By 1811, Lawrence and Rachel Bryant (born 1793) were married, and the two had at least one daughter, Frances Maria.

==In Palmyra==

Around 1820, Lawrence and his family moved to Palmyra. Samuel's sister Fanny and her husband Abner Cole had resided in Palmyra since 1812.

In Palmyra, Lawrence developed a reputation as a seer and a treasure-hunter. Lawrence was part of a company of "money-diggers" that included Joseph Smith, Sr., Joseph Smith, Jr., Hyrum Smith, George Proper, Josiah Stowell, and Alva Beaman.

Martin Harris, a witness to the Book of Mormon's golden plates, later recalled a tale of an encounter between the money-diggers and a "treasure guardian":
"Samuel Lawrence told me that while they were digging, a large man who appeared to be eight or nine feet high, came and sat on the ridge of the barn, and motioned to them that they must leave. They motioned back that they would not; but that they afterwards became frightened and did leave."

Another resident, Joseph Capron, recalled when the company "discovered" a chest of gold watches, but they were "in the possession of the evil spirit". Lawrence, reportedly "with a drawn sword in his hand, marched around to guard any assault which his Satanic majesty might be disposed to make." The dig ended without success.

According to one account, Lawrence traveled with Smith to Harmony, Pennsylvania, to search for a silver mine, during which Lawrence recommended Smith to Emma Hale, Smith's future wife.

==Lawrence and the golden plates==
Joseph Smith, founder of the Latter Day Saint movement, claimed the Book of Mormon was a translation of golden plates which Smith had been guided to by an angel. Lawrence figures in some of the discovery narratives of the golden plates.

Willard Chase recalled in 1833 that Smith had been told by a spirit "to come again, in just one year, and bring a man with him". According to Chase, Smith at one point "believed that one Samuel T. Lawrence was the man alluded to by the spirit" and reportedly took Lawrence "to a singular looking hill, in Manchester, and showed him where the treasure was." According to the account, Smith later changed his mind and decided Lawrence was not the "right man".
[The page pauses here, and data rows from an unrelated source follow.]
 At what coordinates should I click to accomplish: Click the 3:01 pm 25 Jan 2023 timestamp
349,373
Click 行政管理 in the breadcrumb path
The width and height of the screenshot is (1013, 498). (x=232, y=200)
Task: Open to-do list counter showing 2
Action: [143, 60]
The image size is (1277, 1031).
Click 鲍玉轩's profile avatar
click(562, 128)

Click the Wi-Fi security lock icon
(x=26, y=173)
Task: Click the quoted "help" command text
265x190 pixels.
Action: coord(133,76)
Joseph Knight, Sr. recalled that "Joseph was some afraid of Samuel Lawrence that he might be a trouble to him." Therefore, prior to retrieving the golden plates on September 22, 1827, Smith sent his father to Lawrence's residence "to see if there was any signs of his going away that night."

In her 1853 book, Lucy Mack Smith recalled her husband's visit to the Lawrence house, writing that "he could overhear their conversation" and they were "devising many plans and schemes to find 'Joe Smith's gold bible'." Reportedly, Lawrence's wife warned her husband "'Sam, Sam,' said she. 'You are cutting your own throat.' At this, the conjuror bawled out at the top of his voice, 'I am not afraid of anybody. We will have the plates in spite of Joe Smith or all the devils in hell.'"

==Later life==
In May 1830, Lawrence was operating the Palmyra Bathing House, and served as a subscription collector for his brother-in-law's paper the Liberal Advocate.

On April 17, 1833, Lawrence was indicted for "fraudulently secreting property". Lawrence and his brother Daniel moved with their families to Oswego, New York by the autumn of 1833. He died at Oswego.